▸ **YOUR OBJECTIVE**:
Below are the records; return every line from the one that contains "Task: Click the Remediation" to the last, exactly, skipping the pictures.

▸ **DATA TO EXAMINE**:

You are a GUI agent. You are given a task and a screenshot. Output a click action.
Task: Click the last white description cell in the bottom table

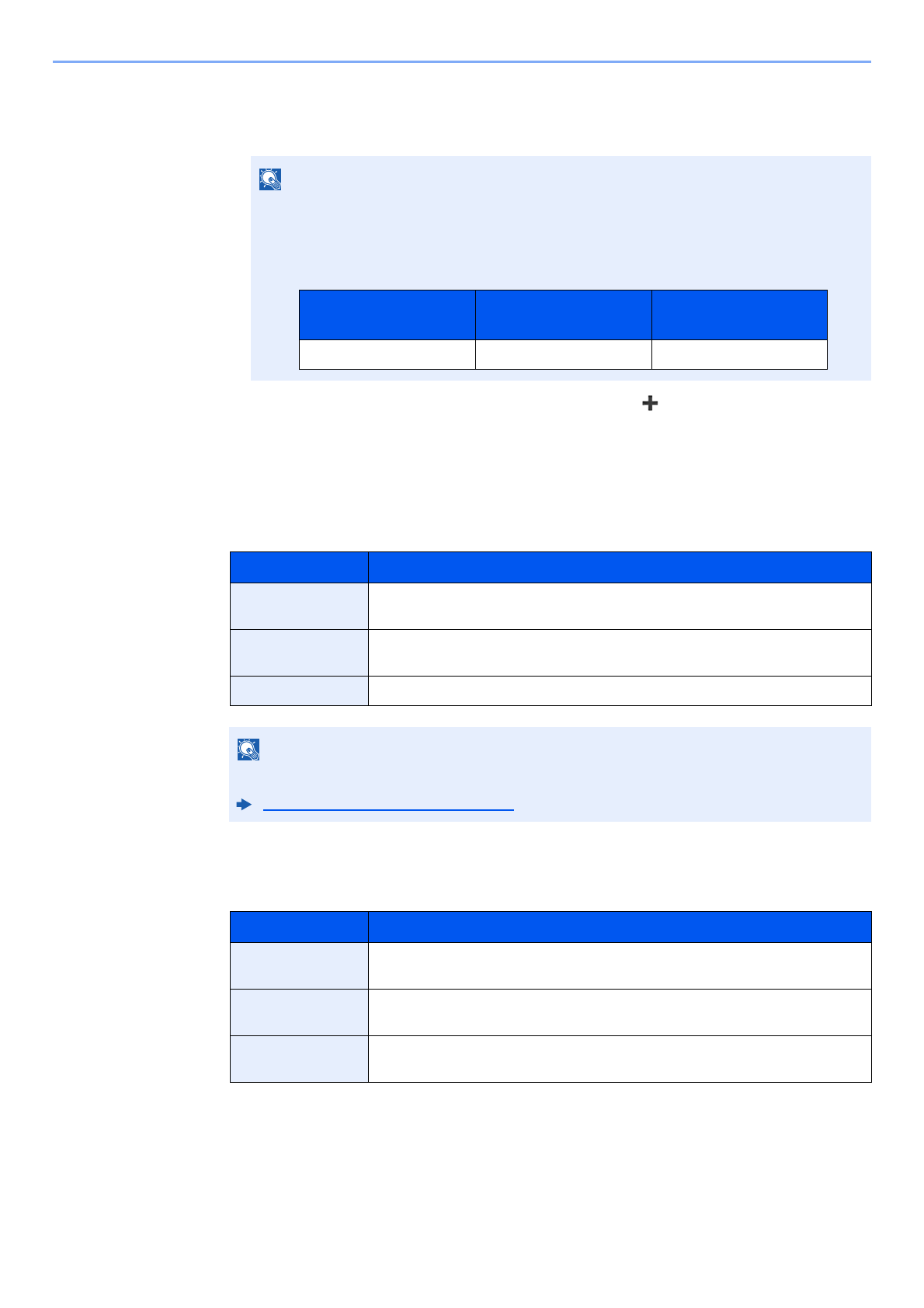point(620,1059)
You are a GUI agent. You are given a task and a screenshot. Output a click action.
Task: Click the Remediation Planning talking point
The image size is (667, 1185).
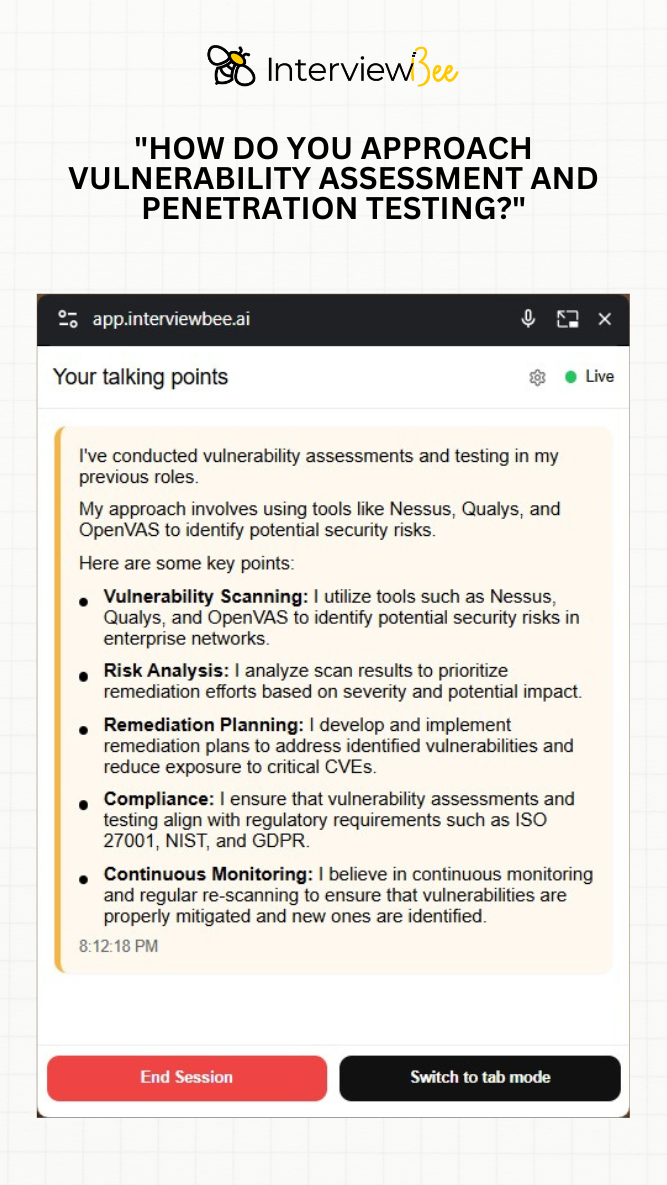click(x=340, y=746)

▸ **FINISHED EXERCISE**:
Task: Click the Remediation Planning talking point
The image size is (667, 1185).
click(x=340, y=746)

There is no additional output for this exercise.